Le indagini coordinate dalla procura di Busto Arsizio e condotte dalla sezione operativa del Nord di Legnano, sono state avviate dopo la denuncia presentata lo scorso ottobre da parte dei familiari di una delle due vittime, che avevano notato sul corpo dell’anziana segni di violenza.
Dopo le prime verifiche, è stata avviata un’indagine più accurata, con telecamere installate all’interno della struttura. Nelle immagini si vede l’infermiere, un peruviano di 46 anni residente a Parabiago nel Milanese, avvicinare in più occasioni alle due donne, sole a letto.
Sul 46enne – evidenzia il comando provinciale dei carabinieri di Milano in un comunicato stampa – sono stati raccolti “forti elementi indiziari”. L’infermiere, dipendente della struttura, è stato sottoposto agli arresti domiciliari.
La notizia di gravi violenze nei confronti di anziani in una RSA di Parabiago lascia senza parole. È necessario, però, parlarne e denunciare questo orrore quasi indicibile e anche la denuncia non basta. Un fatto così grave deve diventare uno spunto per riflettere sulla vecchiaia e sull’inadeguatezza degli strumenti e delle strutture esistenti.
Le forze dell’ordine e la magistratura indagheranno e, ce lo auguriamo, puniranno i colpevoli. Eppure, c’è da domandarsi come fatti del genere possano succedere senza che le direzioni delle strutture e le autorità competenti ai controlli siano state in grado di prevenirli o, perlomeno, di denunciarli per tempo. Da quanto si legge sui giornali, la denuncia è venuta da familiari delle vittime e non dalla direzione.
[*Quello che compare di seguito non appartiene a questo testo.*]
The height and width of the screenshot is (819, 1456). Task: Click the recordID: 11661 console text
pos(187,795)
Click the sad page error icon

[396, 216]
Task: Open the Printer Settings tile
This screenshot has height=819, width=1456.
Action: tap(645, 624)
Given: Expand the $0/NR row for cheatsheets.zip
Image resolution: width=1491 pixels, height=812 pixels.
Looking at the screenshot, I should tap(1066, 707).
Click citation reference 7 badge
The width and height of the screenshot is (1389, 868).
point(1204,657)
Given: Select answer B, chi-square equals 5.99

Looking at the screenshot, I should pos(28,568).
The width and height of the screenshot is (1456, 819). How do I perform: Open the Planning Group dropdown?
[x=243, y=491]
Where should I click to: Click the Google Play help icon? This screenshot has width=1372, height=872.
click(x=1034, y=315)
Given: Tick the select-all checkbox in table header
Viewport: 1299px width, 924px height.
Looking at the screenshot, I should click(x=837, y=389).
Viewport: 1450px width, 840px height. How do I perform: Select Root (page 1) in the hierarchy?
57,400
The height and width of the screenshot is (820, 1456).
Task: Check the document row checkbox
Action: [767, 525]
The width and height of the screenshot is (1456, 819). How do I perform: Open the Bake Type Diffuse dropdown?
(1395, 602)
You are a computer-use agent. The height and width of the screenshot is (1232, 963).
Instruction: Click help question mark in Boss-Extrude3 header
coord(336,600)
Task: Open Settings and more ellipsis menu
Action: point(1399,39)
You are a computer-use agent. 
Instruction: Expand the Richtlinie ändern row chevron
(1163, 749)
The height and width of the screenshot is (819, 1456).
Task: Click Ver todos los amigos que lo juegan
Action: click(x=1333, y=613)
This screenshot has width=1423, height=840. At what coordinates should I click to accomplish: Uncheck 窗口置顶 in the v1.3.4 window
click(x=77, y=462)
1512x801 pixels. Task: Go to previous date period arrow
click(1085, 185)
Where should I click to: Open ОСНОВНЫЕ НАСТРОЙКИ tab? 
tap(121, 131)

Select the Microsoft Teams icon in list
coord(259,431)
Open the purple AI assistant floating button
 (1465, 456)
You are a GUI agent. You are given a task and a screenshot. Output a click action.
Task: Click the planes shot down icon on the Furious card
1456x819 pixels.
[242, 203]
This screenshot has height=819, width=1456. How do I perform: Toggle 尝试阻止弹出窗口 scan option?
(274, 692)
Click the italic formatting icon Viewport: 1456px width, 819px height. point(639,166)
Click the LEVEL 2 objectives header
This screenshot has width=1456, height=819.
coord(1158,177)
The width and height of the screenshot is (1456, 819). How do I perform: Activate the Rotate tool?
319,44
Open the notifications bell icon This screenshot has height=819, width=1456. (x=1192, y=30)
Bisogna riflettere sulla natura e sul funzionamento delle residenze socio-assistenziali partendo da un presupposto. Le RSA dovrebbero essere strutture (che hanno, peraltro, tariffe carissime e non alla portata di tutti), dove si cerca un conforto, un luogo dove vivere gli ultimi anni di vita. Spesso, però, gli anziani ci arrivano in condizioni di salute molto precarie e in età avanzata. Così, le RSAassomigliano sempre più ad ospedali di lunga degenza piuttosto che a strutture di residenza, vengono posti limiti alla libertà dei degenti, alla presenza dei familiari, alla libertà di movimento (spesso preclusa anche dalle condizioni di salute). È questo contesto che favorisce lo sviluppo di abusi verso persone fragili. La carenza di personale e spesso il loro sfruttamento non fa che peggiorare la situazione. Dopo il periodo del Covid, non in tutte le RSA si è tornati agli orari di apertura per i parenti previsti in precedenza. Il rapporto con le famiglie per gli anziani ricoverati è prezioso, perché è l’unico legame che ancora hanno con la loro vita precedente.
L’isolamento favorisce la demenza e, in questo modo, un luogo che dovrebbe favorire il benessere degli ospiti, ne accelera il decadimento cognitivo e fisico.
Le RSA vanno completamente ripensate, va applicata la legge sulla non autosufficienza che ancora una volta non è stata adeguatamente finanziata dalla legge di bilancio. Va avviato un confronto ampio su RSA e loro alternative tra Regione, ATS (adibite ai controlli delle RSA), comuni, sindacati dei pensionati e associazioni dei familiari.
Le RSA vanno aperte al territorio, devono essere più trasparenti. Gli anziani ricoverati sono innanzitutto delle persone che vanno ascoltate, rese partecipi, pur nei limiti delle loro capacità cognitive. Solo attraverso una maggiore trasparenza e un maggior controllo del territorio potremo prevenire altri fatti gravissimi come quelli di Parabiago.